◆ **EXERCISE BRIEF**
Copy the material below, substituting "drop-down list" for each occurrence of "dropdown" and leaving everything else unchanged.

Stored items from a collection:
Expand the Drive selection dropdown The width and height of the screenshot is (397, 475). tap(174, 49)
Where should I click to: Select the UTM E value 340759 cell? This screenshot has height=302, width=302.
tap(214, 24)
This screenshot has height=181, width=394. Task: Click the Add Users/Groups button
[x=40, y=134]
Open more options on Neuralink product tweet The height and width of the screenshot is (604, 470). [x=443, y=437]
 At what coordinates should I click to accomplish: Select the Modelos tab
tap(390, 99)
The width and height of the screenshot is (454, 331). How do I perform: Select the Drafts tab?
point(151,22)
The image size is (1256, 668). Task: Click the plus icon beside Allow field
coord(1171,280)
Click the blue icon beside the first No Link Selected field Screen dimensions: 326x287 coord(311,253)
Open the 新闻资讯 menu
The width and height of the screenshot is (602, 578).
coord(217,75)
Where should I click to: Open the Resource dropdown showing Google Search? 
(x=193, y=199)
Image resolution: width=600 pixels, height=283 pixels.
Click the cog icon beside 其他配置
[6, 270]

◆ **COMPLETE ANSWER**
Expand the Drive selection drop-down list The width and height of the screenshot is (397, 475). tap(174, 49)
Where should I click to: Select the UTM E value 340759 cell? This screenshot has height=302, width=302.
tap(214, 24)
This screenshot has height=181, width=394. Task: Click the Add Users/Groups button
[x=40, y=134]
Open more options on Neuralink product tweet The height and width of the screenshot is (604, 470). [x=443, y=437]
 At what coordinates should I click to accomplish: Select the Modelos tab
tap(390, 99)
The width and height of the screenshot is (454, 331). How do I perform: Select the Drafts tab?
point(151,22)
The image size is (1256, 668). Task: Click the plus icon beside Allow field
coord(1171,280)
Click the blue icon beside the first No Link Selected field Screen dimensions: 326x287 coord(311,253)
Open the 新闻资讯 menu
The width and height of the screenshot is (602, 578).
coord(217,75)
Where should I click to: Open the Resource drop-down list showing Google Search? 
(x=193, y=199)
Image resolution: width=600 pixels, height=283 pixels.
Click the cog icon beside 其他配置
[6, 270]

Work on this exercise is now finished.